» **Task to carry out**
From the entries below, transcribe exactly the lines between the line holding "Accedi (481, 27)" and the line holding "Carburador para motosierra de 2", inclusive; skip all other lines.

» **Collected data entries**
▽
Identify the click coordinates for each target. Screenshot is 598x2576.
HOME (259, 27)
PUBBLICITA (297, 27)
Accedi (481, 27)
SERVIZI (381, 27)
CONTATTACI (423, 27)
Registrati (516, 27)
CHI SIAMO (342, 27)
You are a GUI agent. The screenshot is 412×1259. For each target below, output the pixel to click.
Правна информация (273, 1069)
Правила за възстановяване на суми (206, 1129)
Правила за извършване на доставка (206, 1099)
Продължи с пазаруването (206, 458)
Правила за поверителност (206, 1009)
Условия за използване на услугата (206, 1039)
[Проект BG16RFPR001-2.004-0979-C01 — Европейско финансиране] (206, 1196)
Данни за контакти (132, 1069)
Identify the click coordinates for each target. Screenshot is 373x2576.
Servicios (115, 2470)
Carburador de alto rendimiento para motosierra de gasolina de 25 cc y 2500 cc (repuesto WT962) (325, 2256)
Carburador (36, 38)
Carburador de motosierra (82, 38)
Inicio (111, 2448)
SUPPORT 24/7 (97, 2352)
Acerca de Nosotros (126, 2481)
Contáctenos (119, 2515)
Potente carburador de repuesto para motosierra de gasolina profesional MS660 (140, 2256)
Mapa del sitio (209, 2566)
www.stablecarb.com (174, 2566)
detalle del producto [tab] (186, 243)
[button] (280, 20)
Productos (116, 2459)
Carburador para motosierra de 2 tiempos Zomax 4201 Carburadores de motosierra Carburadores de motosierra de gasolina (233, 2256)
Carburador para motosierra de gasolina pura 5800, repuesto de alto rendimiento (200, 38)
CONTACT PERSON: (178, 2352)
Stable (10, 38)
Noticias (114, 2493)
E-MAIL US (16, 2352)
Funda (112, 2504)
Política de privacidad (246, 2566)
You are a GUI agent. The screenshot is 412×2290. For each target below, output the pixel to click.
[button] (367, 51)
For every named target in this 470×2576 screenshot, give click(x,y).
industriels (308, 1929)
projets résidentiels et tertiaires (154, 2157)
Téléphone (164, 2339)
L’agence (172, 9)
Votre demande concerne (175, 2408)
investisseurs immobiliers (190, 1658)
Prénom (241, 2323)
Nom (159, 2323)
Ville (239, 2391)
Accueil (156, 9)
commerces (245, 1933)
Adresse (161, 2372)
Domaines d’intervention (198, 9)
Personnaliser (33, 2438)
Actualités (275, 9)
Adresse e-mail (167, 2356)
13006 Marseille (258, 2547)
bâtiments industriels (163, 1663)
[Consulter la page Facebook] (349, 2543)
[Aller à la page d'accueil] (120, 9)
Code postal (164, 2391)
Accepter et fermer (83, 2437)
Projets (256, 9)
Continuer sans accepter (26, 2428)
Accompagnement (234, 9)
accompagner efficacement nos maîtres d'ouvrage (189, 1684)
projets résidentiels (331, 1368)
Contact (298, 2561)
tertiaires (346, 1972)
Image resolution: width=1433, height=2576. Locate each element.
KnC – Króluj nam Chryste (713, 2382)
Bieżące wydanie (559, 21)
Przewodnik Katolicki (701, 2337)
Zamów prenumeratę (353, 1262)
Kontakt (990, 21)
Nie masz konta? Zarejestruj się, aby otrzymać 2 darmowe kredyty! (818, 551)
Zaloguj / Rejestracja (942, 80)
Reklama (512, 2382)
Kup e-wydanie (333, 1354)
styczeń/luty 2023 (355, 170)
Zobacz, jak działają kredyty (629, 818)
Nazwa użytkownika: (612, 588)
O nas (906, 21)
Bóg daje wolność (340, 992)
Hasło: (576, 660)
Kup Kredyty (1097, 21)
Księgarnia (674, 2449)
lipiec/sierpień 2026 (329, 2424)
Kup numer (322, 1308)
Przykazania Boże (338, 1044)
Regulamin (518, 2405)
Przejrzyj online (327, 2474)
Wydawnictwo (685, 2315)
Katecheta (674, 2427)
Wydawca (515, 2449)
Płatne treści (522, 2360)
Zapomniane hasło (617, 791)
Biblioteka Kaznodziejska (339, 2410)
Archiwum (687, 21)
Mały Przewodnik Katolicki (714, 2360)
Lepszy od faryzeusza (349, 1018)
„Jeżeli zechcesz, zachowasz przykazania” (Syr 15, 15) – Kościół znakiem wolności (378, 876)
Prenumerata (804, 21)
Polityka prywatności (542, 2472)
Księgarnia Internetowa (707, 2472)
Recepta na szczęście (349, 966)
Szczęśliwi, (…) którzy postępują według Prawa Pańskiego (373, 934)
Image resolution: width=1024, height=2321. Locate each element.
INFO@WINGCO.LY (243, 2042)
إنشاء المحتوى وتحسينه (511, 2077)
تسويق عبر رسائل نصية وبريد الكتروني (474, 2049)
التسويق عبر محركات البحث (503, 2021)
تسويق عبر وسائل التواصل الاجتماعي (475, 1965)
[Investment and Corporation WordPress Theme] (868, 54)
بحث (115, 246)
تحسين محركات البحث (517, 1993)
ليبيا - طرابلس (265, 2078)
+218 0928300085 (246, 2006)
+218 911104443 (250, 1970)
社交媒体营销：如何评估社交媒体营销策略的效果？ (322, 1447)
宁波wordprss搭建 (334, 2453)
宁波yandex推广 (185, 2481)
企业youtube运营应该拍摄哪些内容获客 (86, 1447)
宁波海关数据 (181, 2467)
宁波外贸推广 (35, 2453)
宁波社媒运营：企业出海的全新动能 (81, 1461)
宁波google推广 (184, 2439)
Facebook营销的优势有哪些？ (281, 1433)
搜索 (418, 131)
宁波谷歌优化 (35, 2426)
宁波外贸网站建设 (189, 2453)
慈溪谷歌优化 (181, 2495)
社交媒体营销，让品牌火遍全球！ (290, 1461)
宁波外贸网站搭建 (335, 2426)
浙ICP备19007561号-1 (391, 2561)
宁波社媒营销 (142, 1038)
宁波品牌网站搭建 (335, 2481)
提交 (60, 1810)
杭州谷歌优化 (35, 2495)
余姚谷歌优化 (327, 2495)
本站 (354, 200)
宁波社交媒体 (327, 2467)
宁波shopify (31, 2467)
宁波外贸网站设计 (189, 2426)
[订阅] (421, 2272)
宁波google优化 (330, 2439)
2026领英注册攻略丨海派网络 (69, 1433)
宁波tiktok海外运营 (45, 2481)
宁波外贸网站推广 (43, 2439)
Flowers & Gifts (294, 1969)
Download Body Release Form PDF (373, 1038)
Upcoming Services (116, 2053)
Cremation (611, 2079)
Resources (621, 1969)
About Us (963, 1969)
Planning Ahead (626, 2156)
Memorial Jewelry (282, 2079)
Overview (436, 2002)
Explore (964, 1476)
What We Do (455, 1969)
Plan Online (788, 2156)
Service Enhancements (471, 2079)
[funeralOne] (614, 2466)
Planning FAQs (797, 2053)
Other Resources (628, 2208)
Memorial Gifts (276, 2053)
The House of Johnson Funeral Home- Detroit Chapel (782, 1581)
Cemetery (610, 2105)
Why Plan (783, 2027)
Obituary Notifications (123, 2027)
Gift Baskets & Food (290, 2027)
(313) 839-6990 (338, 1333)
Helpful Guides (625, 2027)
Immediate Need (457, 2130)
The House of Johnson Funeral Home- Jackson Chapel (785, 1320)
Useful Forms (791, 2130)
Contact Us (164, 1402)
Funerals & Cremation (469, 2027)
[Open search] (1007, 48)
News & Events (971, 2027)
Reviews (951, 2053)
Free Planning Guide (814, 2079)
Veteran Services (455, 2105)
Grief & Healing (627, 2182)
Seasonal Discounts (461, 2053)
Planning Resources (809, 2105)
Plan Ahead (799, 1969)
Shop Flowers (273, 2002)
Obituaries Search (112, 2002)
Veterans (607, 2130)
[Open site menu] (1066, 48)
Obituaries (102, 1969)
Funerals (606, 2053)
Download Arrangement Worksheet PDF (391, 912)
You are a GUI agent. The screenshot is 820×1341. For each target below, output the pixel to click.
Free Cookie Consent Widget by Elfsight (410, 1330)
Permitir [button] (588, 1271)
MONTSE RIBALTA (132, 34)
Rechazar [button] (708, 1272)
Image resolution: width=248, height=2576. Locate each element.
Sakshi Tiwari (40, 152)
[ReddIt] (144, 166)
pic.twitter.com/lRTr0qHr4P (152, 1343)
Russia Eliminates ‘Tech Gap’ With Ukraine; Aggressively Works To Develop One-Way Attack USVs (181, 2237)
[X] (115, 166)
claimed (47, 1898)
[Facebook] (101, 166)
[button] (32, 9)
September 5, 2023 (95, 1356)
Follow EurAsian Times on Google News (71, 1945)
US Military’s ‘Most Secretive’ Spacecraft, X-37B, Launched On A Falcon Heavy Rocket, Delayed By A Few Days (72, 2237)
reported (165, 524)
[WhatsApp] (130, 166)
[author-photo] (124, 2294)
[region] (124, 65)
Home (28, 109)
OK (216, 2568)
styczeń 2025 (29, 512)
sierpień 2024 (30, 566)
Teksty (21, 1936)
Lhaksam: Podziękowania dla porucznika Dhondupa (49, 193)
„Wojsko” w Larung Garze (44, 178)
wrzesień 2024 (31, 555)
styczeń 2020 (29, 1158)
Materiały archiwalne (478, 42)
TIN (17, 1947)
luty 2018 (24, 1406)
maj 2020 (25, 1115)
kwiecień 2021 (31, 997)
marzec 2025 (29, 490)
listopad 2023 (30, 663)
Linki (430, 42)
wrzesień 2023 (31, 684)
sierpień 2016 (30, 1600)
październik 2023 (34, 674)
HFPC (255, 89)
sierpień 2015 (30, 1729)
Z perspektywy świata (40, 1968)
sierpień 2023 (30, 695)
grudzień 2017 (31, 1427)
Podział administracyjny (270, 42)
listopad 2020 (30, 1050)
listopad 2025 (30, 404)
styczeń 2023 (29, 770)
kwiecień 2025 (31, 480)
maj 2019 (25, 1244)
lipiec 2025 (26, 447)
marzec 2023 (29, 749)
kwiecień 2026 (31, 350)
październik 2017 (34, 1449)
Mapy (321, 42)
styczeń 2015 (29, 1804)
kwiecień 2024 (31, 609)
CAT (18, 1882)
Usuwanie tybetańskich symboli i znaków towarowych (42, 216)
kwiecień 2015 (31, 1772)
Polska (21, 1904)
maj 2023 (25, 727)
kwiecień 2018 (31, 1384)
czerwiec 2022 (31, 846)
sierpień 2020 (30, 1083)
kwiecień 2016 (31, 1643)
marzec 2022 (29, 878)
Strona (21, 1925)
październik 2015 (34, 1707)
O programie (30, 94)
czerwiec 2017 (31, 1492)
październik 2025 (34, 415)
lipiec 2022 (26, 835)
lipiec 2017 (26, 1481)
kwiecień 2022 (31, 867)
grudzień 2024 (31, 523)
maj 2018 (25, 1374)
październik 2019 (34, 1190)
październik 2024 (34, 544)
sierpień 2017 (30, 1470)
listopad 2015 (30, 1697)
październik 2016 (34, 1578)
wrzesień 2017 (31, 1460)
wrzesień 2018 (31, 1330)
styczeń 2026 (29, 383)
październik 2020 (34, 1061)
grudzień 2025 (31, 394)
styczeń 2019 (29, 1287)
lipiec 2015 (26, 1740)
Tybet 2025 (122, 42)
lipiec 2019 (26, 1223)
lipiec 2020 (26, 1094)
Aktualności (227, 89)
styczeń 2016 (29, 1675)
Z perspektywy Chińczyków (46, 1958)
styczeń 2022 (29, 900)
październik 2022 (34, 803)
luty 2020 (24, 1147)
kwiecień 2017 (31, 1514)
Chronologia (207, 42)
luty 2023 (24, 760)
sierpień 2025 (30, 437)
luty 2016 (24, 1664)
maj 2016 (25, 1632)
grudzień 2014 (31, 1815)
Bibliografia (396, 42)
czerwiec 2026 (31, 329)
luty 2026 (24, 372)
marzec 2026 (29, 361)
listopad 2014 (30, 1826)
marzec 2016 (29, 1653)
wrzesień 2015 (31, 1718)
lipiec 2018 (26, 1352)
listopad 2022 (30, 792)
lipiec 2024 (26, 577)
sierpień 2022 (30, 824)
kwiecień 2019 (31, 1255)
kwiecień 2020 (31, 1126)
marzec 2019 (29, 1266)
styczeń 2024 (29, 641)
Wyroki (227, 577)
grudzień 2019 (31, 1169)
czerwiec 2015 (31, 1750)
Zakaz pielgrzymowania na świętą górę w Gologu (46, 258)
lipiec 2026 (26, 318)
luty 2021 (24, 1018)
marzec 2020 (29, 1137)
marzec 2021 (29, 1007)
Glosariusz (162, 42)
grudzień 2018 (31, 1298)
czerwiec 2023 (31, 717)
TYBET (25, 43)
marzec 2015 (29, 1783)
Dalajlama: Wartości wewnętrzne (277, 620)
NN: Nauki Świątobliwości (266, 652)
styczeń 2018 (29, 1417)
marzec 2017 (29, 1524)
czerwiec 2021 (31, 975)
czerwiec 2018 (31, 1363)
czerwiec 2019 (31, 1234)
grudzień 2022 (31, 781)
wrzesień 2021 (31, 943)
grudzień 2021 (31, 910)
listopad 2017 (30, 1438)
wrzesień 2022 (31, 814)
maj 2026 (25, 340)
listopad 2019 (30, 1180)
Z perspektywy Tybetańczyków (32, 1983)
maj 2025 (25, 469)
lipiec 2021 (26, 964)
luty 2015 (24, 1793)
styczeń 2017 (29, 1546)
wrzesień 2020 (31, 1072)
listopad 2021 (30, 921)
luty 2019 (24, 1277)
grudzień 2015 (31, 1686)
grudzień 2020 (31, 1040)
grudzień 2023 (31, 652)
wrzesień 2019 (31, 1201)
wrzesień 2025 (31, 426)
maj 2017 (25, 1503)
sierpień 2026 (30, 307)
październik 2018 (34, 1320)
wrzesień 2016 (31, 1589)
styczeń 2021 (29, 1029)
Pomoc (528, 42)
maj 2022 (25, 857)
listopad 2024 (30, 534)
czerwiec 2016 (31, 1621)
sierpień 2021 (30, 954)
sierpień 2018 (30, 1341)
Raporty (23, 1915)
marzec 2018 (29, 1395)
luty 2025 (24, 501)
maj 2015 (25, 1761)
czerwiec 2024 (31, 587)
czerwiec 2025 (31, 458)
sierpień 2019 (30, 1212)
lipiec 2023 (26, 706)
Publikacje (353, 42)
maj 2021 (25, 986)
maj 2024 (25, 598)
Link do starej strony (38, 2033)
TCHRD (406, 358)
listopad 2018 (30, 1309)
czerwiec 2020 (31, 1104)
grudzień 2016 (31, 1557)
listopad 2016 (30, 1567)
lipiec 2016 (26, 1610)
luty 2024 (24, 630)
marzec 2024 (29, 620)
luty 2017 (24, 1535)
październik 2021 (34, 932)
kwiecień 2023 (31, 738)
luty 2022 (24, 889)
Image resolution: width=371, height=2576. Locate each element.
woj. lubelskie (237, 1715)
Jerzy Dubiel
△
» **Response to the task**
Accedi (481, 27)
SERVIZI (381, 27)
CONTATTACI (423, 27)
Registrati (516, 27)
CHI SIAMO (342, 27)
You are a GUI agent. The screenshot is 412×1259. For each target below, output the pixel to click.
Правна информация (273, 1069)
Правила за възстановяване на суми (206, 1129)
Правила за извършване на доставка (206, 1099)
Продължи с пазаруването (206, 458)
Правила за поверителност (206, 1009)
Условия за използване на услугата (206, 1039)
[Проект BG16RFPR001-2.004-0979-C01 — Европейско финансиране] (206, 1196)
Данни за контакти (132, 1069)
Identify the click coordinates for each target. Screenshot is 373x2576.
Servicios (115, 2470)
Carburador de alto rendimiento para motosierra de gasolina de 25 cc y 2500 cc (repuesto WT962) (325, 2256)
Carburador (36, 38)
Carburador de motosierra (82, 38)
Inicio (111, 2448)
SUPPORT 24/7 (97, 2352)
Acerca de Nosotros (126, 2481)
Contáctenos (119, 2515)
Potente carburador de repuesto para motosierra de gasolina profesional MS660 (140, 2256)
Mapa del sitio (209, 2566)
www.stablecarb.com (174, 2566)
detalle del producto [tab] (186, 243)
[button] (280, 20)
Productos (116, 2459)
Carburador para motosierra de 2 tiempos Zomax 4201 Carburadores de motosierra Carburadores de motosierra de gasolina (233, 2256)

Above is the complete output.